Step 7: Your Role as the Project Manager
This is step 7 in a 10 step process uncovering whether Owner Building is right for you.
Acting as the project manager for the construction of your own home sounds a lot more professional and difficult than it really is. This isn’t to say that it’s easy, but if you’re well organised and have even a pinch of management ability, you’ll do just fine.
Most owner builders don’t touch a tool until long after their home is in lock-up, so above all else your first responsibility will be to hire the right sub-contractors and tradies and arrange for them to be on site on the right days.
Try to get at least three different quotes every time you are ready to hire a new team of subs. If you haven’t got a lot of great contacts in the building industry ask for references, and call them. Remember that opting for the lowest bid is not always the right choice. As the project manager you’ll constantly be playing a balancing act, looking for the perfect match of price and quality.
Have you got what it takes to give someone the sack?
Hiring the right tradies can be challenging, but unless you’ve got the personality for it, firing the wrong guy can be an even harder proposition. It’s unlikely that you’ll make it through the entire project without at least once having to give one of your workers the boot. Prepare yourself for this mentally in advance. It may be uncomfortable to tell someone that they’ve lost their job, but if you want to be the boss you’ll have to act like it when the time comes.
Speaking of having what it takes, you’ll be expelling a lot of time and energy doing your own project management. As a rule of thumb, count on around one hour of management for every full day “on the tools” for one of your workers. For example, if you’ve got five guys each putting in a 40-hr week, this would equate to roughly 20-25 hours of management work on your part.
Some tasks can be done over the phone or on the computer, such as ordering materials, coordinating with architects and building inspectors, or arranging schedules, but you will need to spend some time on site any way you shake it.
When the cat’s away the mice will play.
Preferably you’ll be on the work site at least one hour per day, and if you live far enough away that you won’t be able to physically check in a bare minimum of two or three times per week, you may want to consider hiring a general contractor.
Without a foreman checking in from time to time labourers are apt to slack off and cut corners on quality. If you’re not around to ensure that stages of your project are completed on time, much of the money you saved going DIY could fly right out the window.
Half the reason an owner builder wants to manage their own project in the first place is to make sure they get exactly what they want.
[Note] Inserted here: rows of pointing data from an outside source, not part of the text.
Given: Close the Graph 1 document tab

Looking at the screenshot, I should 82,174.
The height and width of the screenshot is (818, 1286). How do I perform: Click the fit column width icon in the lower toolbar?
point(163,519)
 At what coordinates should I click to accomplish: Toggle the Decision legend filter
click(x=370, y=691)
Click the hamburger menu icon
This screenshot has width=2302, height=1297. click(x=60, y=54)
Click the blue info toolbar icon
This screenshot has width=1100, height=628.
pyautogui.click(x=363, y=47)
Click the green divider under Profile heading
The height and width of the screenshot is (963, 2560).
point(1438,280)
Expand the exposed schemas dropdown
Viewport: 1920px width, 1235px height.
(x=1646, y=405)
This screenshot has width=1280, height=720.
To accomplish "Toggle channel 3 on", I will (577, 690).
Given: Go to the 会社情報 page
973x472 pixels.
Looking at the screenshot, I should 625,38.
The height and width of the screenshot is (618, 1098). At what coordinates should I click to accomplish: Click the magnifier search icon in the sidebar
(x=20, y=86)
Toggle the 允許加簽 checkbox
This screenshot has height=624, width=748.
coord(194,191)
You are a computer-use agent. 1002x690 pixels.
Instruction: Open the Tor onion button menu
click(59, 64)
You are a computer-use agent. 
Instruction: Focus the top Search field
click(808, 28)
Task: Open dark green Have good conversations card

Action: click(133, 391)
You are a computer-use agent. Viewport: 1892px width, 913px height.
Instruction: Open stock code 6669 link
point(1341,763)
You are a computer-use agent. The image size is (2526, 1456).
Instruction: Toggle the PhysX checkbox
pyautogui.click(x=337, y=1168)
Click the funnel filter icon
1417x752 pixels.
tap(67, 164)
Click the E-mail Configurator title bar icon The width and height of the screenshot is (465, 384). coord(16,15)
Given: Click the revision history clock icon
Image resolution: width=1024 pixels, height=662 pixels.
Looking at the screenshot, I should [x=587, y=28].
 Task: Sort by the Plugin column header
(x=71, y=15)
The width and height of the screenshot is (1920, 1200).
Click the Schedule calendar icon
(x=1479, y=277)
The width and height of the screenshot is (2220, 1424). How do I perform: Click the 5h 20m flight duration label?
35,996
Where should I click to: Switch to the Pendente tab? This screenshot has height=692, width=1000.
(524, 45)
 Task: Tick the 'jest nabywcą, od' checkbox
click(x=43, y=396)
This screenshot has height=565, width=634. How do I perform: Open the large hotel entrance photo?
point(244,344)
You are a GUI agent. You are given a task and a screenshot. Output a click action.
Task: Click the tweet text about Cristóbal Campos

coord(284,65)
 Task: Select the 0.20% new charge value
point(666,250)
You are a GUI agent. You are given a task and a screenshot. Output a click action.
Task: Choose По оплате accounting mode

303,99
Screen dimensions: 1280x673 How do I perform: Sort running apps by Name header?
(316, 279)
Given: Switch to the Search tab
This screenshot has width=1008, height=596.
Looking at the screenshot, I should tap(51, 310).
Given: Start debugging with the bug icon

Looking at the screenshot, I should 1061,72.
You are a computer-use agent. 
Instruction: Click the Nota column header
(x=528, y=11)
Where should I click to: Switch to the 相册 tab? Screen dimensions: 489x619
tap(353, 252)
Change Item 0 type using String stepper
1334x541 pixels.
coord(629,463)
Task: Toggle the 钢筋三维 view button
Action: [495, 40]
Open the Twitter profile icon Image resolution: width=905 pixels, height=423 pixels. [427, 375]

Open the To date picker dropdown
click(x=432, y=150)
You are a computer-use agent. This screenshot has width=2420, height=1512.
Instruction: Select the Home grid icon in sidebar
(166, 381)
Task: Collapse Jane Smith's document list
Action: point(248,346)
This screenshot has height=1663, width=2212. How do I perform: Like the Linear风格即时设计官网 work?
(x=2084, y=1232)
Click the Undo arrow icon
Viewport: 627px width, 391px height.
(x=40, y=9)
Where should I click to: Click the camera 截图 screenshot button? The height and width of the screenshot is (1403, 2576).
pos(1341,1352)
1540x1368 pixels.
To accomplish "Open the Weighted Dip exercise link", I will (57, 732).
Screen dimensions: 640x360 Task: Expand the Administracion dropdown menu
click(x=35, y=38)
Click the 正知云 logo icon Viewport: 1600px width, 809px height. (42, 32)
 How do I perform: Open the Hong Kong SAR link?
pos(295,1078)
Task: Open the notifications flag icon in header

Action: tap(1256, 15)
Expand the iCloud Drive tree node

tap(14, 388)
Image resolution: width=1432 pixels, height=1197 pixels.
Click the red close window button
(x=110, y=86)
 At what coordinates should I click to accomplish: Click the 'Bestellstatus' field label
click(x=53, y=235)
But if you’re not there to keep on eye on things subcontractors will start to make decisions for you, which may cause issues down the line.
Even the least mechanically inclined can manage an owner build, but you’ve got to be there to do it. Project management is an active, not passive, affair.
Construction workers aren’t the tidiest of sorts.
Unless your mum will be stopping by to make sure that everyone cleans up their workspace, the responsibility for keeping your site clear and free of clutter will fall solely on your shoulders. A tidy work environment is important for a number of reasons, and at the top of the list is safety.
As we covered in Step #6, you won’t want to break ground until you’ve protected yourself with a comprehensive Construction and Public Liability policy, but having insurance protection is no excuse for not getting involved in accident prevention. Construction rubbish is not only a major cause of personal injury, but also a primary contributor to construction fires.
Insist that all of your workers maintain a clean work zone and tidy up at the end of each day. Lead by example and pick up a broom when you’re on site. Doing your own clean-up is an excellent way to trim a few bucks off your costs, especially if you’ve got plenty of free time and are on site with nothing to do.
Don’t be that person who’s lost and won’t ask for directions.
Every construction project is a learning process, even for experienced builders. It’s important to not let your ego get in the way when a problem arises that you don’t understand. Ask for help when you need it, you’d be surprised who will be willing to pitch in with free advice when they learn that you’ve got the guts to build your own house.
From sub-contractors to inspectors to suppliers, you’ll be surrounded by folks who are in the know. Don’t be shy. Tap into these resources.